With regards to marriage, we can detect a poignant contradiction between emotions and responsibility. One reason for that is high dowry. Having paid too much money for their wives, some husbands feel entitled to treat their spouses as maids, practicing violence against them and delegating to them all the burdens of children and the household, they even attribute to them all domestic problems with the result that quite often emotions get drained between them.
Some wives, attempting to show love and affection towards their husbands, find them cold and indifferent to their advances, thinking that peaceful mindedness at home comes only from satisfying his needs in a good and orderly manner. They do not understand what love, affection, and understanding are, nor do they no see the importance of these concepts, which are the fundamentals of a happy marriage.
Besides, many husbands are not satisfied with their wives. They agreed to marry them just to please their parents. This breeds continuous strife, taxing their affections towards their domestic liabilities. In such a situation, how can they make a compromise between emotions and responsibility, and how would their life proceed? Such a discrepancy makes things much more complicated, and ends up with a vapid and meaningless life. Parents encourage the couple to stay the course, especially the girl, since it is socially unpleasant for a woman to be divorced. They force the girl to try to love her husband, after having forced her to marry him! This is a big mistake.
Suppose parents can force their children to lead their chosen lifestyle, surely they can not give them marital love, affection, and mutual understanding, because these things only come through the couple's contentment with each other and not their parents'.

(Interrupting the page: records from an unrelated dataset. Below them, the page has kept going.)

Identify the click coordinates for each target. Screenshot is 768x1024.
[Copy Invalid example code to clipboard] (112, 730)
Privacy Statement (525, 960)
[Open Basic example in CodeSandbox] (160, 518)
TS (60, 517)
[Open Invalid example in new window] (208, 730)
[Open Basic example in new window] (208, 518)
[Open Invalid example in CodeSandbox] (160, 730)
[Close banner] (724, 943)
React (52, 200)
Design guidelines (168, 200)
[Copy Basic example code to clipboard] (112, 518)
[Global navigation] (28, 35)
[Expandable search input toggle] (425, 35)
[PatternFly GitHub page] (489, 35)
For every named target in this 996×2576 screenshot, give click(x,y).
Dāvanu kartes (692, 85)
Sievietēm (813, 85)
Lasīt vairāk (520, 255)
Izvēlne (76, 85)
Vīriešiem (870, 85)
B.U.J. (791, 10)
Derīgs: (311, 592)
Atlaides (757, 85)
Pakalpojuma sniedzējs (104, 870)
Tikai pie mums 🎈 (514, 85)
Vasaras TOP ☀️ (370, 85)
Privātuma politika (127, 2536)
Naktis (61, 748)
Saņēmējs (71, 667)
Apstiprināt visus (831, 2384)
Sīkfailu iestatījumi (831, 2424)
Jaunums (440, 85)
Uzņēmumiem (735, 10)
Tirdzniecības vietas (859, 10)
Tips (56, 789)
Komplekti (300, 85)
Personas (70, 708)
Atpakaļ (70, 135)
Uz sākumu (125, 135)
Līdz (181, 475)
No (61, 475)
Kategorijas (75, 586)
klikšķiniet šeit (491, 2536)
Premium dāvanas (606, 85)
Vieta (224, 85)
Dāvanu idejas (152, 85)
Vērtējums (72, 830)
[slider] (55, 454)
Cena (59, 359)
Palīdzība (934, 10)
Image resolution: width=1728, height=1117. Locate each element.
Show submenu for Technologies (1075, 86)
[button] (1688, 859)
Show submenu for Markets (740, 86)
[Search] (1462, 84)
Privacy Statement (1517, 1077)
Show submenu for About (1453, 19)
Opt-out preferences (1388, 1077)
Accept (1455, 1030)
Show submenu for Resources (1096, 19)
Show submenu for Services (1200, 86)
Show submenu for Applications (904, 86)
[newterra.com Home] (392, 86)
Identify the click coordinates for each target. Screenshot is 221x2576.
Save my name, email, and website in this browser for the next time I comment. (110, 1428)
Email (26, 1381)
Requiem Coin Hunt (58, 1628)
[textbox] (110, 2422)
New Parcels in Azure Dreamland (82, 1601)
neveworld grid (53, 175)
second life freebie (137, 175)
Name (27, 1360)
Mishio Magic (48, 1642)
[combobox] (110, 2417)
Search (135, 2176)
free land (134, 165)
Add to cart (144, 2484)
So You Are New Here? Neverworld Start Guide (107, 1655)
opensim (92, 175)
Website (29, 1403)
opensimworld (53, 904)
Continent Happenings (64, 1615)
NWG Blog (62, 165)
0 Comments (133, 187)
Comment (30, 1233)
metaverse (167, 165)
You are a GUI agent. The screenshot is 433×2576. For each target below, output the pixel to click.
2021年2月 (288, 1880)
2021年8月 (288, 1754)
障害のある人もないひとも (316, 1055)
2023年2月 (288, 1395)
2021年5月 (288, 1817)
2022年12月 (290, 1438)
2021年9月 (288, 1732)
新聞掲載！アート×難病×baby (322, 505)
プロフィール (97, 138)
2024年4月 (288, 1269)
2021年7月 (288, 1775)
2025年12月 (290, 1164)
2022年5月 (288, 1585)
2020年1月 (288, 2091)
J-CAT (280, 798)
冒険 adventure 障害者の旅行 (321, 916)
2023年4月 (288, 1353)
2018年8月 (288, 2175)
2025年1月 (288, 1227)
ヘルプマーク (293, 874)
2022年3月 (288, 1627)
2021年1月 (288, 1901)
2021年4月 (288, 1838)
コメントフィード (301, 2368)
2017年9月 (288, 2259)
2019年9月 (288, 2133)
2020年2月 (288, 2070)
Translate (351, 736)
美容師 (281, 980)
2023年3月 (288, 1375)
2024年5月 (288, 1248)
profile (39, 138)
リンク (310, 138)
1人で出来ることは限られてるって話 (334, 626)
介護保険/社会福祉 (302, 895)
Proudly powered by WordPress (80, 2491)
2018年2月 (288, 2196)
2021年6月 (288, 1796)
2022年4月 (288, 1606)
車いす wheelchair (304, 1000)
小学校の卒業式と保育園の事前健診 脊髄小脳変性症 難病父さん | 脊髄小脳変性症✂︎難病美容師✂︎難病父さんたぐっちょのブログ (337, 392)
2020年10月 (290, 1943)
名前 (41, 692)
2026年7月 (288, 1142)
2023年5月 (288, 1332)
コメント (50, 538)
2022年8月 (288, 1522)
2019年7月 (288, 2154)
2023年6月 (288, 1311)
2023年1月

Unfortunately, some husbands (justifiably and unjustifiably) practice violence against their wives. They mistakenly think that they are responsible for everything, and every act, done by their wives. With violence, they believe, they can protect their families and children from delinquency.
Some husbands do not show responsibility towards their children. A father may put the entire burden on his wife, under the excuse that he is busy at work, or needs to while away his time with his cronies at Qat sessions. The wife becomes solely responsible for the home!
However, if the couple have affections for each other, one of them may willingly shoulder all the liabilities. The woman may show readiness to tackle the responsibility, because she loves her husband. Whereas, if their hearts are barren, and they cherish no love for each other, each would try to avoid responsibility, and start accusing the other.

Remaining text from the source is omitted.